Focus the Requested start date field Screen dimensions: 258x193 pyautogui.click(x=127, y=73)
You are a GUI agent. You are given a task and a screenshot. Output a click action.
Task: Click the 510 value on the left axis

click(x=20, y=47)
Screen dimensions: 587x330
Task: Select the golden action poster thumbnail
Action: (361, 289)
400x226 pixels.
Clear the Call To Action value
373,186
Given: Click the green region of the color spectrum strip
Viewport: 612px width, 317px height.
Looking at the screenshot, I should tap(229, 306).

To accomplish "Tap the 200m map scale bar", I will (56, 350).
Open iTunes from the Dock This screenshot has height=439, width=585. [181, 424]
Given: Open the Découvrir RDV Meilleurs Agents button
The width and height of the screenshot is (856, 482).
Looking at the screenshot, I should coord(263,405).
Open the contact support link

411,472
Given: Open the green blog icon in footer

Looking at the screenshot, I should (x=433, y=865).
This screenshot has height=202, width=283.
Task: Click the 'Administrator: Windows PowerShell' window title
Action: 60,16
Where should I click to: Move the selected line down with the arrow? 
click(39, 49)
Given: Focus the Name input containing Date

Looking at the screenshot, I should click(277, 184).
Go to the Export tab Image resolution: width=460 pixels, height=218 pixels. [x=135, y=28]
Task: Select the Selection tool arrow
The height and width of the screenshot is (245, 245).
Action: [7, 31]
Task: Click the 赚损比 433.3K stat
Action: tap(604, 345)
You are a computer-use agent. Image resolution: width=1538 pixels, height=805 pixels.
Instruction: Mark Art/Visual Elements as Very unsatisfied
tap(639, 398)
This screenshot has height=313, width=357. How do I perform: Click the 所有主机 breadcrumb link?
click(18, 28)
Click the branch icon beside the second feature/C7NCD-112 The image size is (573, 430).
════════
What is being asked: Reply with an exact copy of the lines running from the one containing "This screenshot has height=313, width=357." through the end of the entries above, both ends included.

Task result:
This screenshot has height=313, width=357. How do I perform: Click the 所有主机 breadcrumb link?
click(18, 28)
Click the branch icon beside the second feature/C7NCD-112 The image size is (573, 430).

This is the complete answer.